In the Talmud, there are essentially just two [albeit separate] pericopes which discuss head and hair covering: one at Kesubos 7.6 (both Mishnah & the Tosefta) with the Talmudic commentary thereupon (in both Talmuds) and the other at Berakhos 24a (click here for these Talmudic sources).
Yesterday, I sat down with Rabbi Josh Yuter to read through some of the halakhic sources on head and hair covering for women, focusing on the Talmudic excerpts, though also reading briefly through the relevant passages on the topic in the Mishneh Torah and the Shulhan Arukh. As generally married Jewesses cover their heads/hair, it is pretty relevant for me, as I am getting married in four days to a young lady who has asked me about this particular topic.
While Josh emphasized the distinctness to me between these two pericopes which have been conflated in the halakhic literature (and I agree), I cannot entirely separate these two entirely in a descriptive fashion as they most certainly somehow be related. In other words, what it was that caused Rav Sheshes to read into the verse "your hair is like a flock of goats" (SoS 6.5 & 4.1) in order to make his hermeneutical read of "A woman's hair is a nakedness" (Berakhos 24a)? The book of Song of Songs is filled with a number of statements of the recognition of feminine beauty and yet only a few are selected to depict, in this section of Talmud, "nakednesses". I think there must have been something in the culture that not only was for a woman to contain her hair, but also a covering of it. Nevertheless, maintained Josh, was that, halakhically, these are separate discourses, which is certainly interesting.

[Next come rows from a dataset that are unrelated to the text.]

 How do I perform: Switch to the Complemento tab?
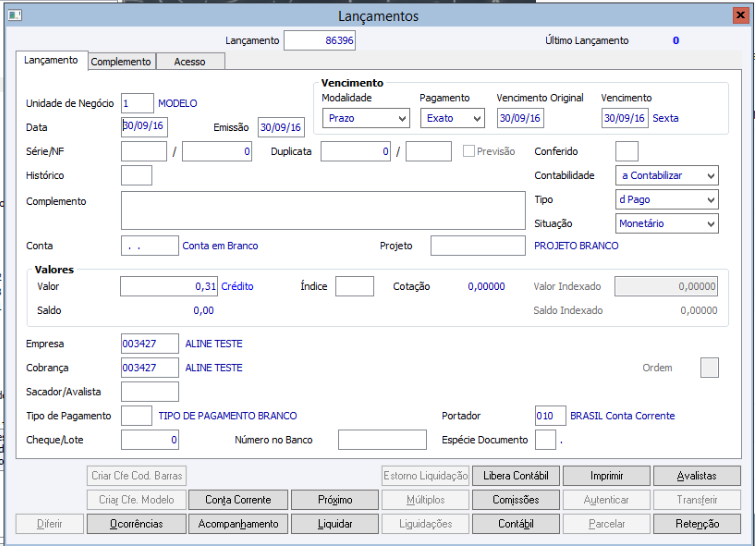pyautogui.click(x=121, y=62)
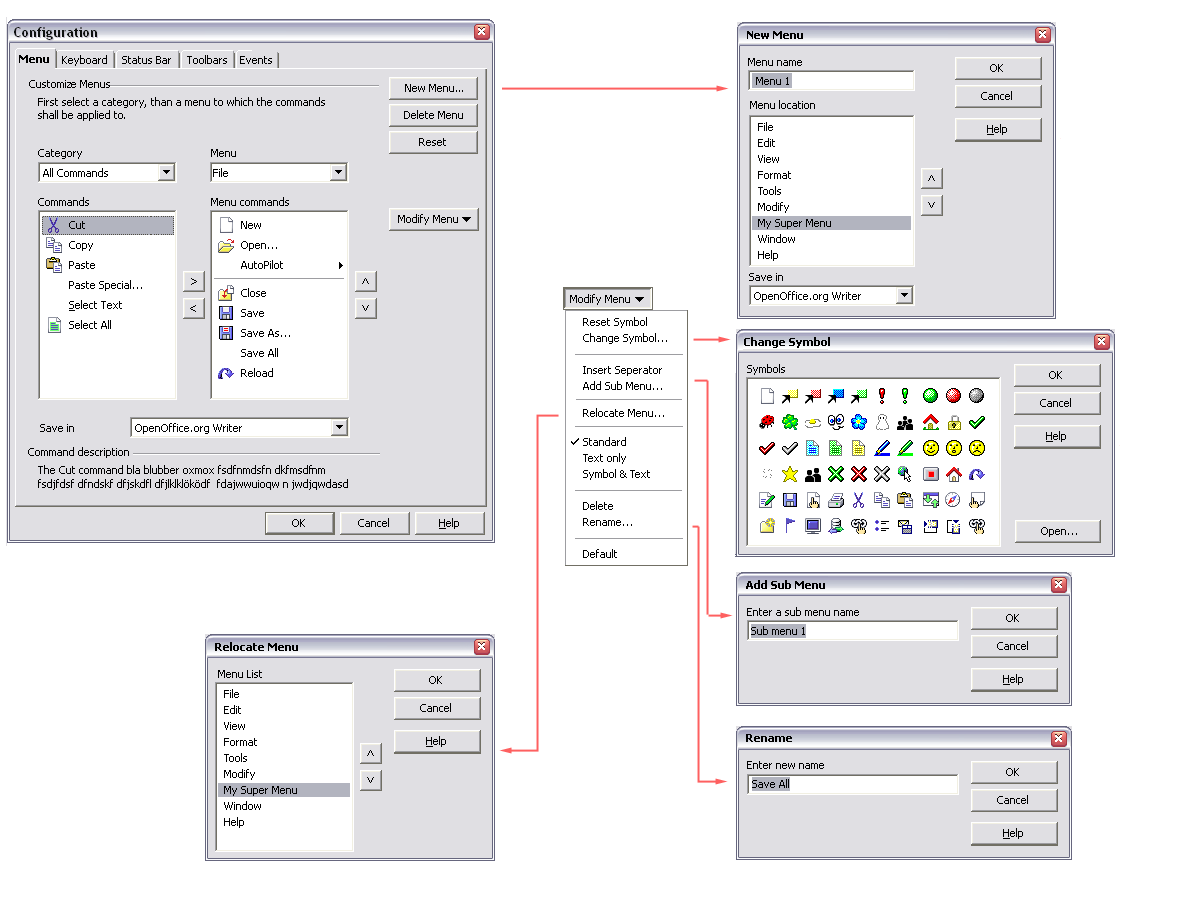Image resolution: width=1200 pixels, height=900 pixels.
Task: Choose the Symbol & Text display option
Action: (616, 474)
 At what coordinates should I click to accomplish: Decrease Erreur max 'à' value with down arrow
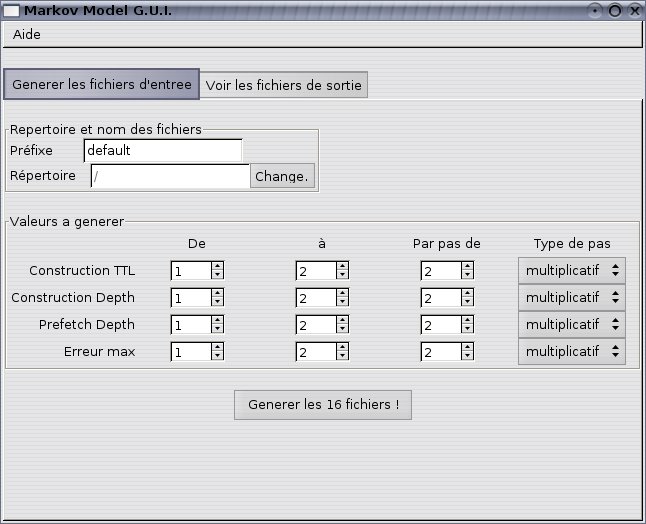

Aside from the nakedness discussion is that of not covering it would be one of the things which goes against Jewish custom (one of four things [in the Mishhah] and one of five things [in the Tosefta]). In both Talmuds, the discussion takes on a spatial dimension as to where she must cover her head or not (and how). Thus, there is clearly a social (socio-religious(?)) element to a Jewish woman covering her hair (perhaps indicating that she is married(/taken))?
I see that JOFA has a listing of various articles and such on this topic and I hope to read through them in the future.